**Exercise objective:** Copy exactly the stretch of lines from the one holding "You are a computer-use" through the last line of the data below, inclusive. Leave out pictures.

─── Data listing ───

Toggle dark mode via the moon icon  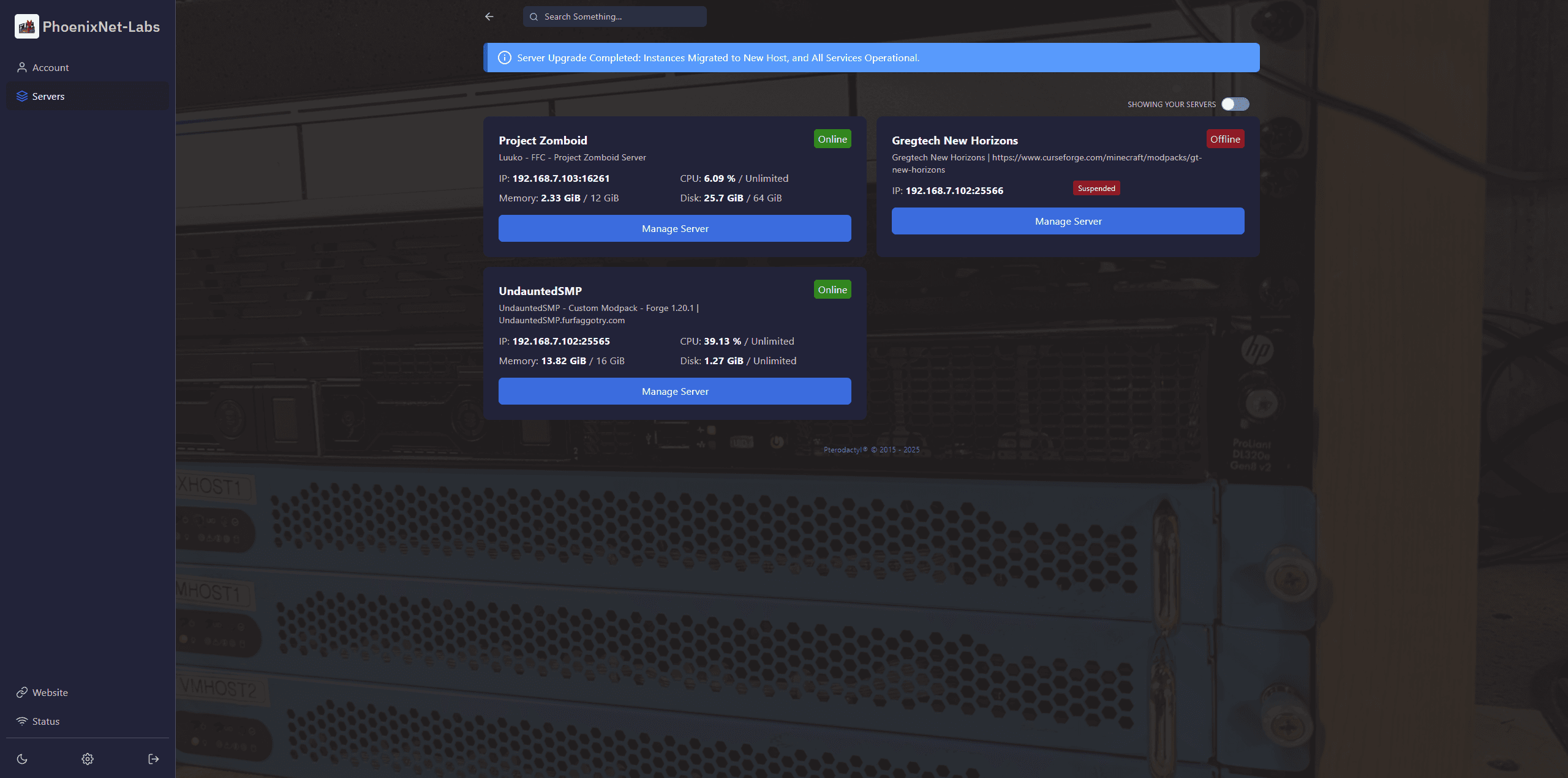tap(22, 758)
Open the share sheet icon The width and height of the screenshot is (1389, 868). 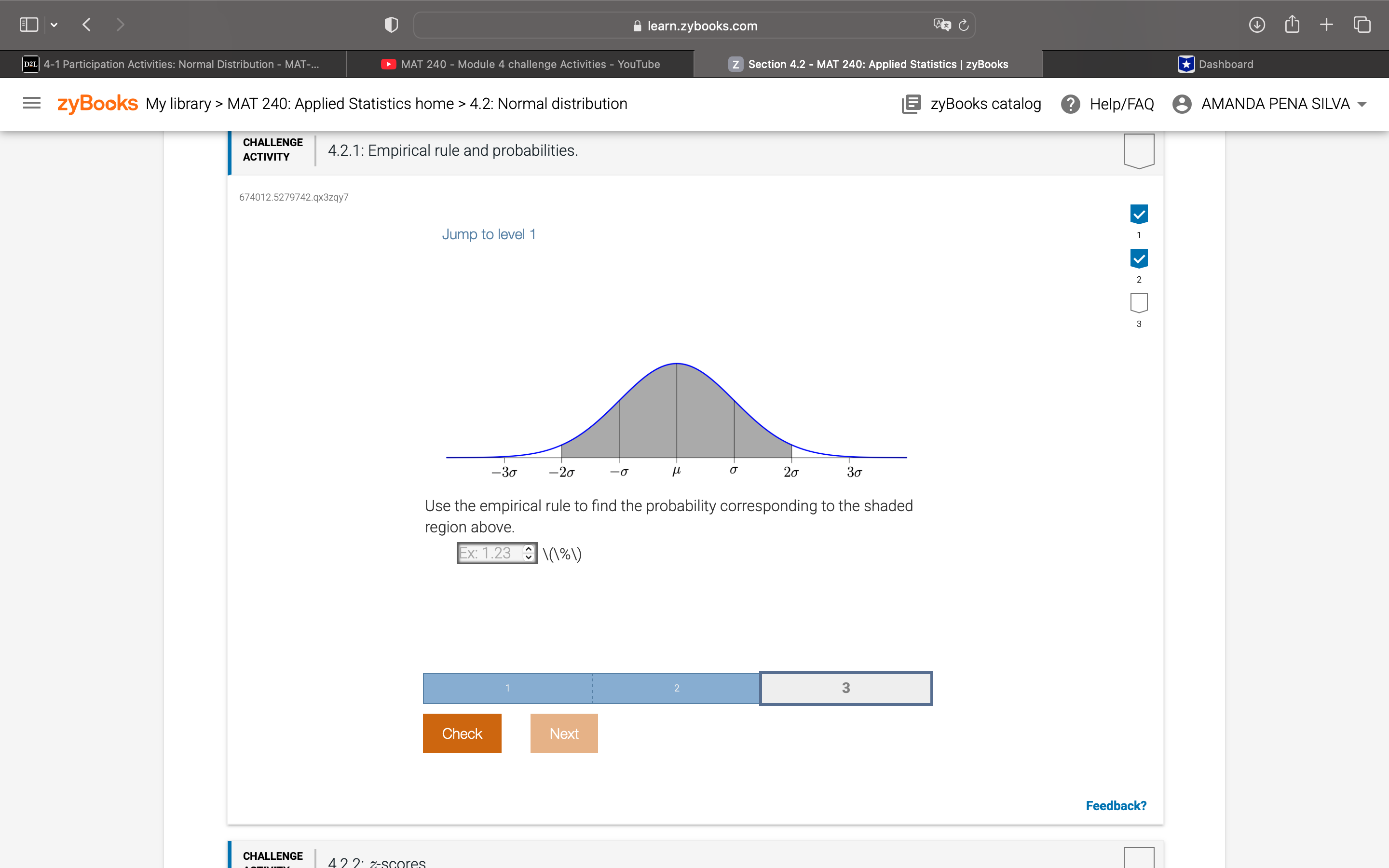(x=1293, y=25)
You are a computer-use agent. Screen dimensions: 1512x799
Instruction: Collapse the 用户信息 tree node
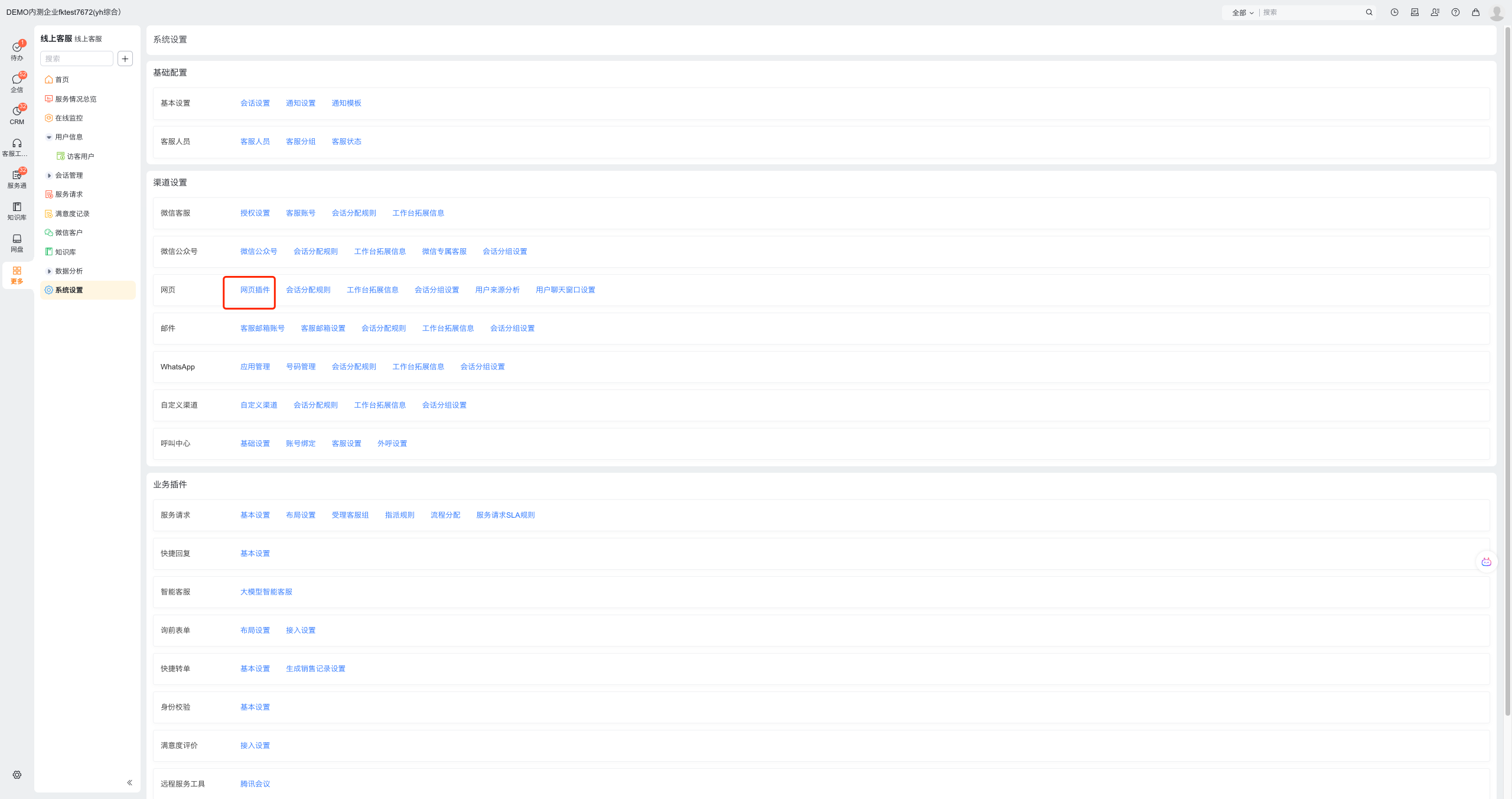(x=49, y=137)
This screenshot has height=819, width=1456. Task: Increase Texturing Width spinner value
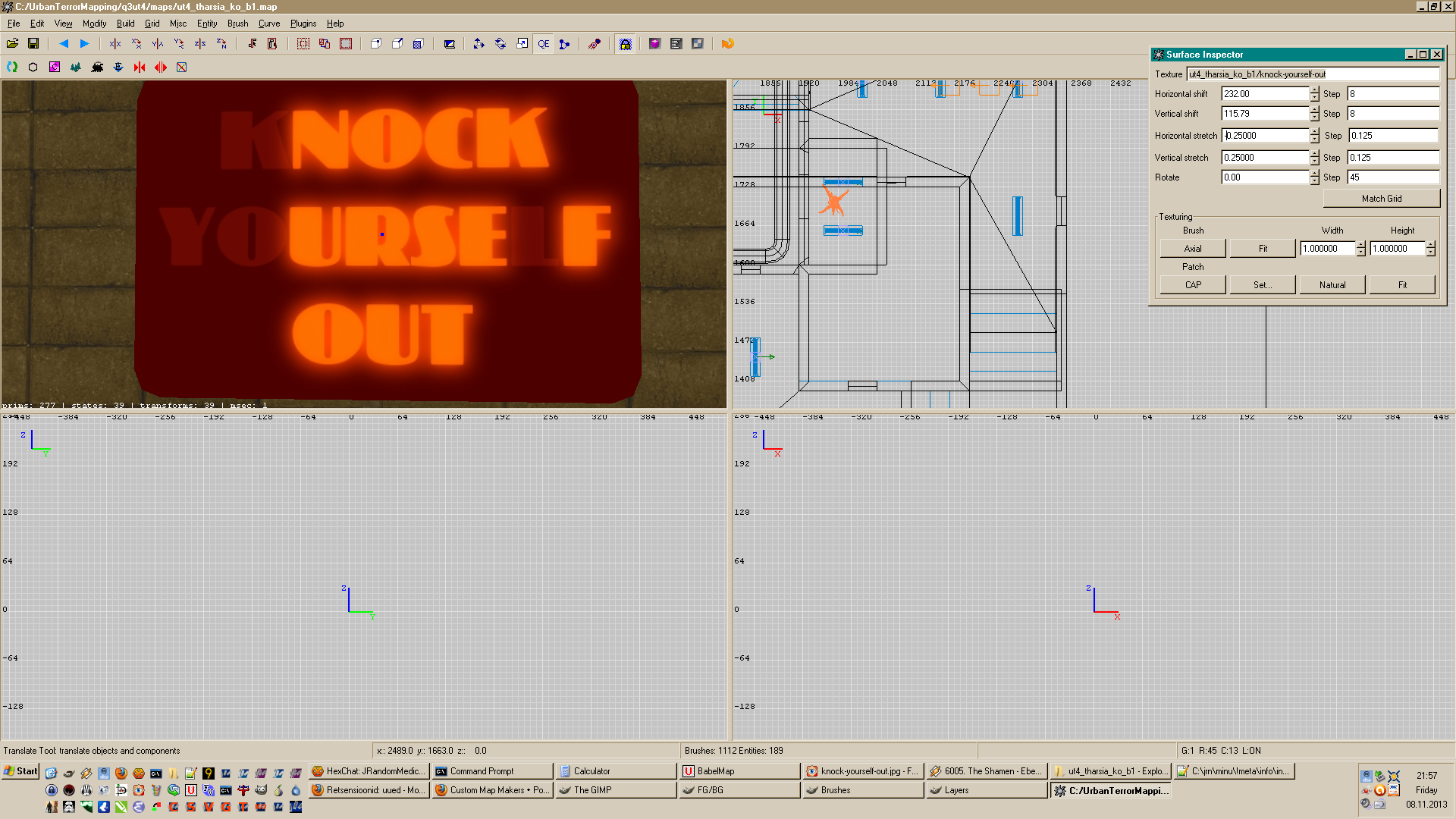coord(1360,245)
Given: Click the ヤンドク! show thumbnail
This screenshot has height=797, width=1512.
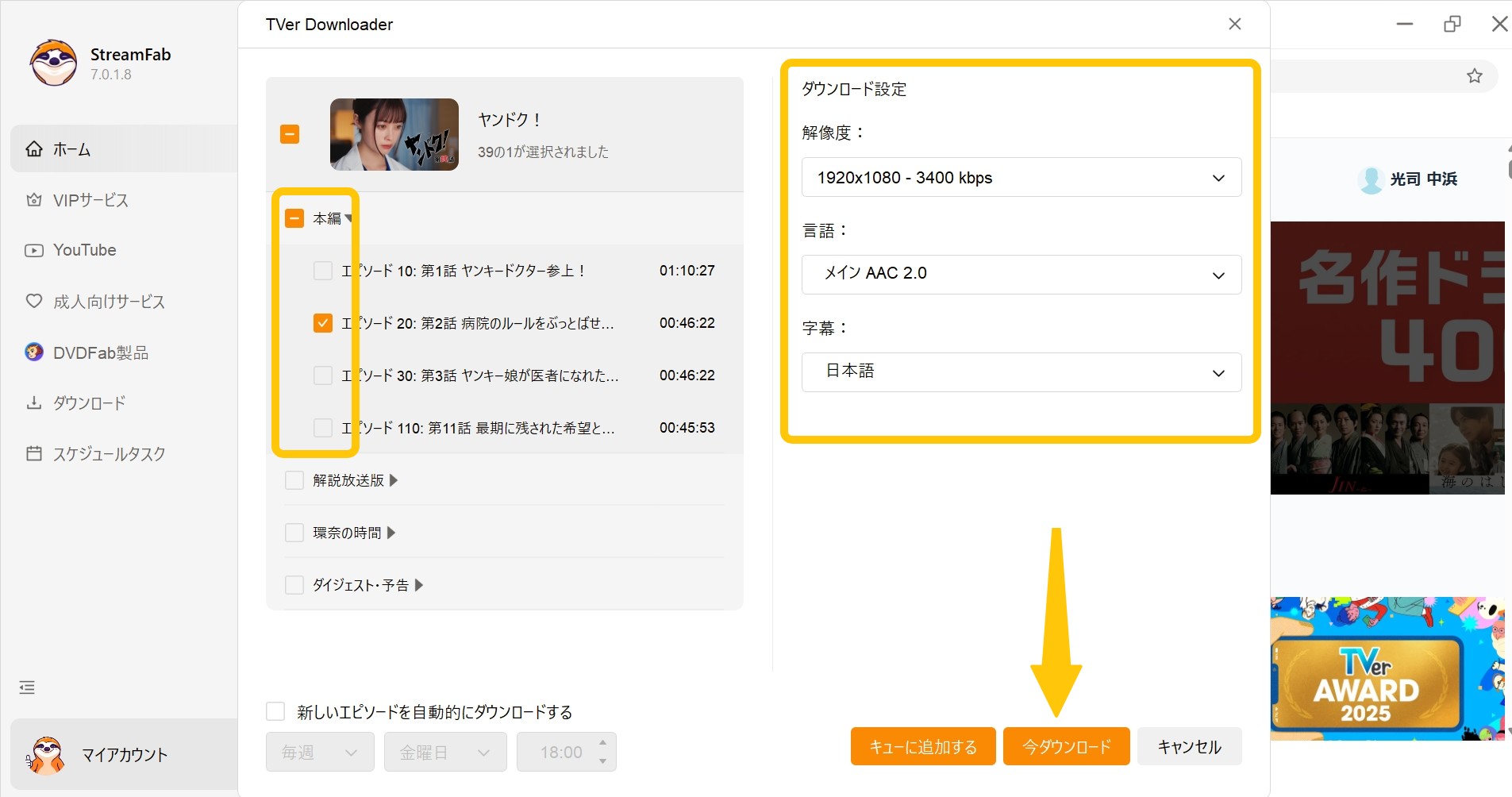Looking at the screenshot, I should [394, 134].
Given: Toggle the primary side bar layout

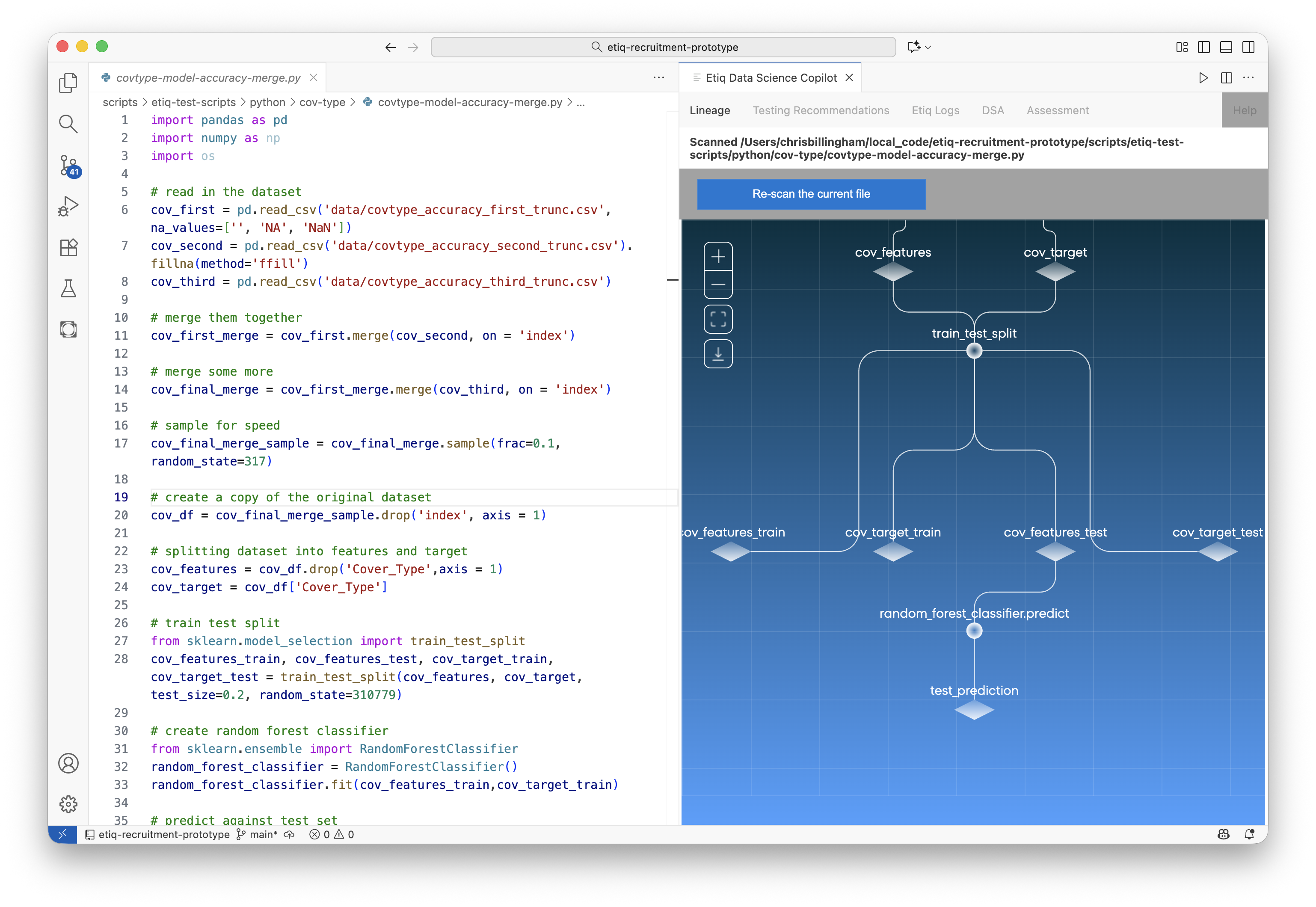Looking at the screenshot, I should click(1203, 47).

───

**Reply:**
You are a computer-use agent. Screen dimensions: 1512x799
Instruction: Collapse the 用户信息 tree node
(x=49, y=137)
This screenshot has height=819, width=1456. Task: Increase Texturing Width spinner value
coord(1360,245)
Given: Click the ヤンドク! show thumbnail
This screenshot has height=797, width=1512.
Looking at the screenshot, I should [394, 134].
Given: Toggle the primary side bar layout

Looking at the screenshot, I should click(1203, 47).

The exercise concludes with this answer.